▸ **Task brief**
Please copy the records below word for word, leaving out the pictures.

____ Supplied data

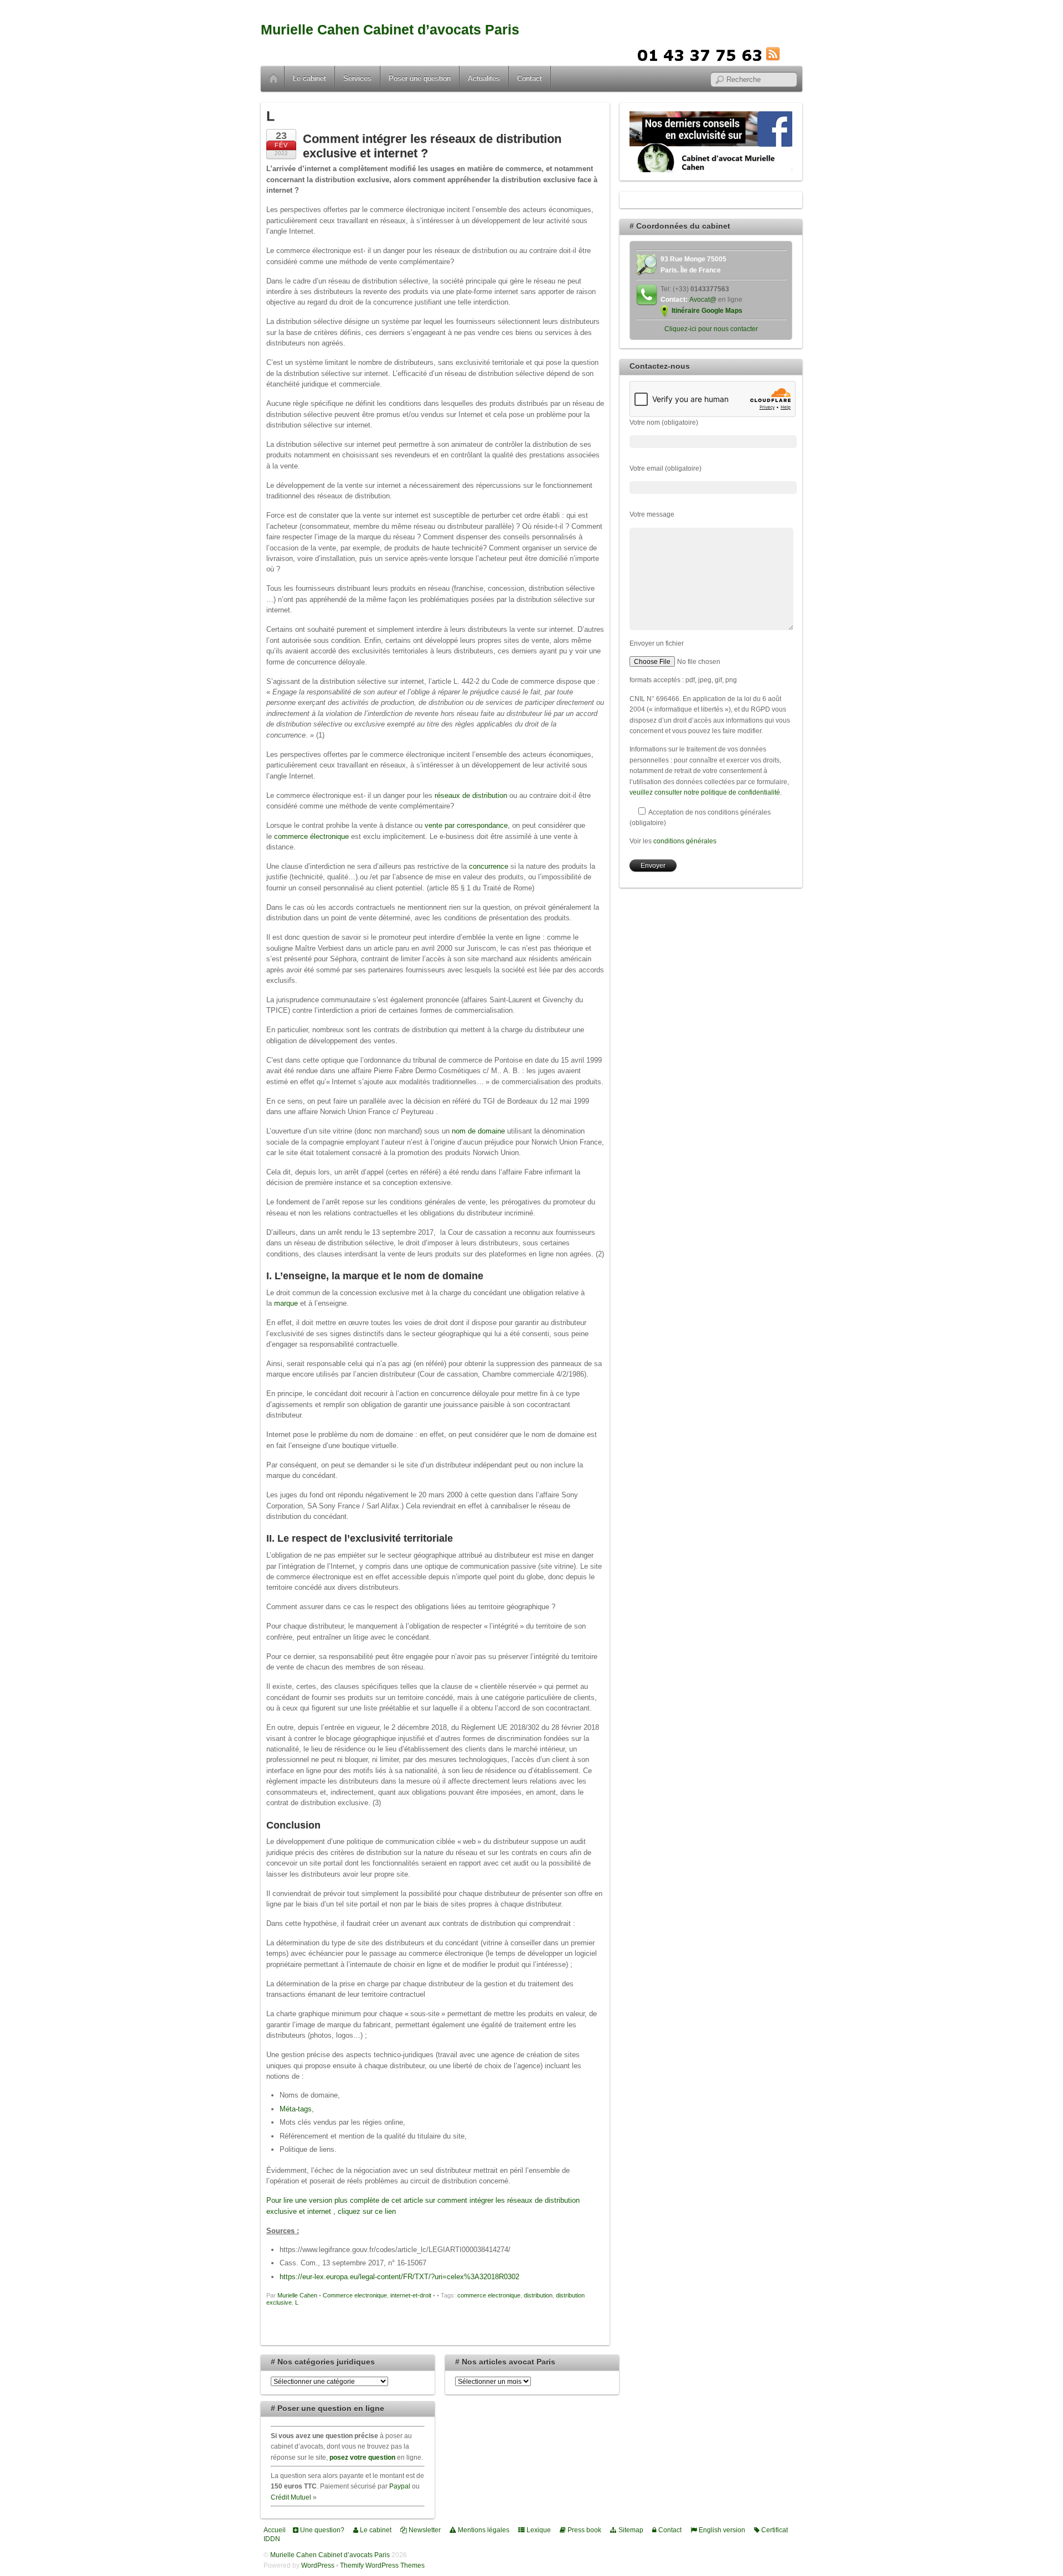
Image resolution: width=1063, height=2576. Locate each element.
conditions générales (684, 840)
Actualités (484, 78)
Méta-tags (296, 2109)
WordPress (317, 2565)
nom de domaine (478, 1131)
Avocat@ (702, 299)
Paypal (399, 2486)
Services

________

▸ **Response area**
Image resolution: width=1063, height=2576. Locate each element.
conditions générales (684, 840)
Actualités (484, 78)
Méta-tags (296, 2109)
WordPress (317, 2565)
nom de domaine (478, 1131)
Avocat@ (702, 299)
Paypal (399, 2486)
Services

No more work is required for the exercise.